I happily threw myself into my life abroad. I joined a dance troupe that performed on several occasions while I was overseas. There were about twenty French youth in the group and one girl from South Africa. These interesting individuals became my closest French friends. It was not long before I figured out the secrets to living in Paris. I explored all the English-language bookstores in town and I joined the American Library in Paris because it was a good place to go when I wanted to see if I could still remember how to speak English. I found the bookstores that sold used French books for low prices. I discovered cafes that offered three sumptuous courses for less than ten US dollars, where to go for a good cup of coffee, the cheapest Internet cafe in the Latin Quarter, and where to get inexpensive tickets to French plays and operas. I scoped out the best quiche in town for 1.84 Euros (about $1.60) at Inno, and the movie theaters that gave student discounts. It amazed me how much I learned just by talking to others. After my hairdresser told me that she got a massage and a facial at the Mosque in Paris for an insanely low price, my friends and I went there for an afternoon of pampering. After complaining that I was being followed home from the Metro to my apartment (which unfortunately was not in the nicest neighborhood) at night, my Parisian friend Sophie advised me to cover my hair with a scarf late at night. I was not followed home after that.
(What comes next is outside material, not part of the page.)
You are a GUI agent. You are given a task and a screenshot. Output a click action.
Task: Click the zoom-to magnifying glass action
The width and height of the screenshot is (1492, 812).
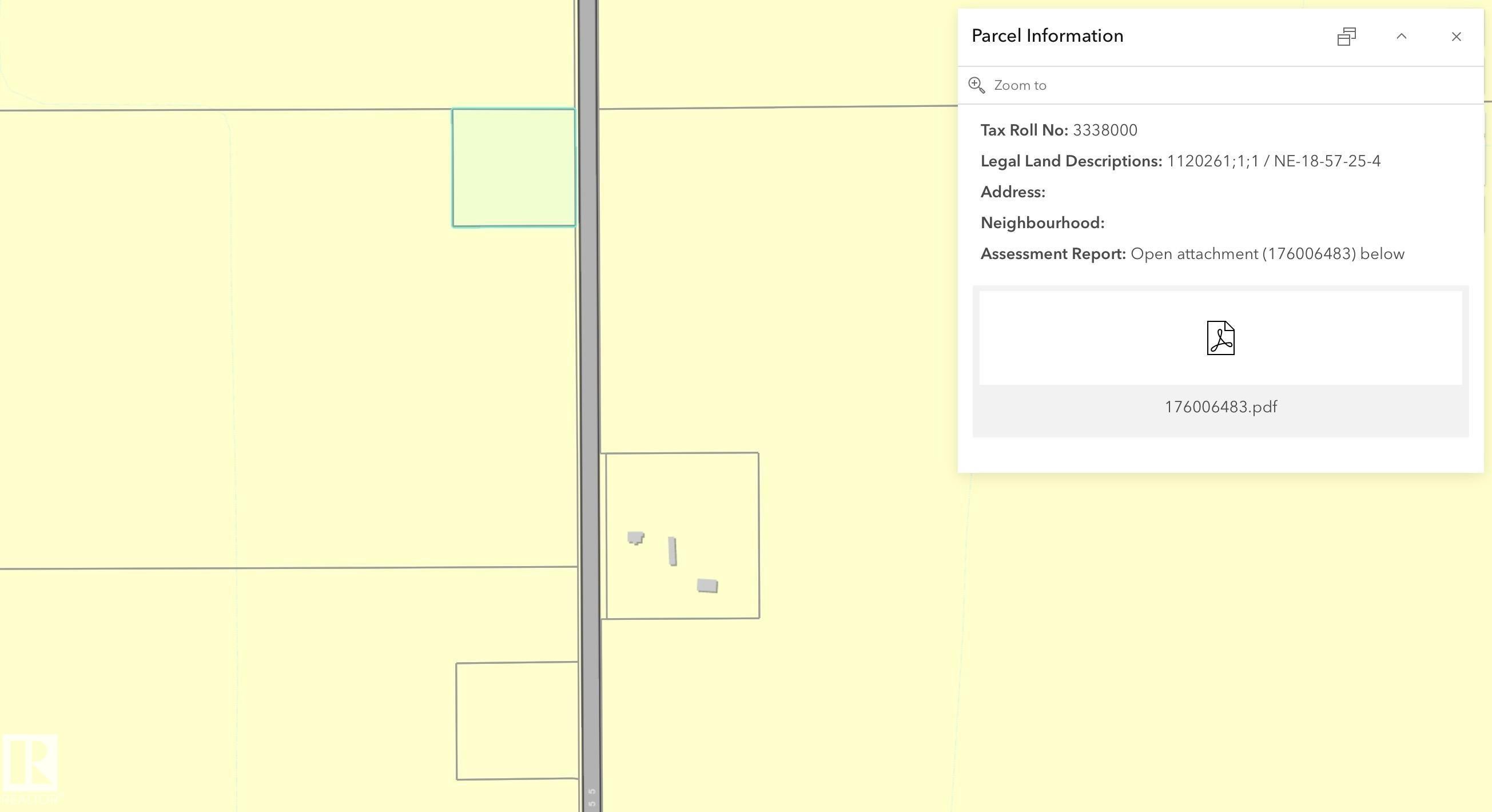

After speaking to my professors after class, I picked up the names of some great non-touristy Parisian restaurants and good day trips.

Every day I spent in Paris I learned something new; every day was like living in a dream. It was fascinating to be in an unfamiliar environment where everything was new and unusual to me. The cars were smaller, the buildings were older and much more beautiful, and the food was decadent. I never had a bad meal in France and found it amusing that the words low-calorie and low fat just didn't translate. Furthermore, it was amazing to be surrounded by such a sense of history. The past is everywhere in Paris; from the gothic Notre Dame to the Belle Epoque Galeries Lafayette to the Art Nouveau Pompidou Center, it is evident that every era leaves its mark on the City of Light. In turn, Paris left its mark on me.

I learned so much about myself while I was overseas. Not only have I learned a new language and earned a certificate of proficiency m French from the Sorbonne University, but also I have formed lasting friendships and gained confidence in my ability to integrate into a culture completely different from my own. I will never forget my brief stay in Paris, and I hope to go back someday for a longer period of time. I would like to sincerely thank the Honors College for so generously helping me to finance this monumental learning experience.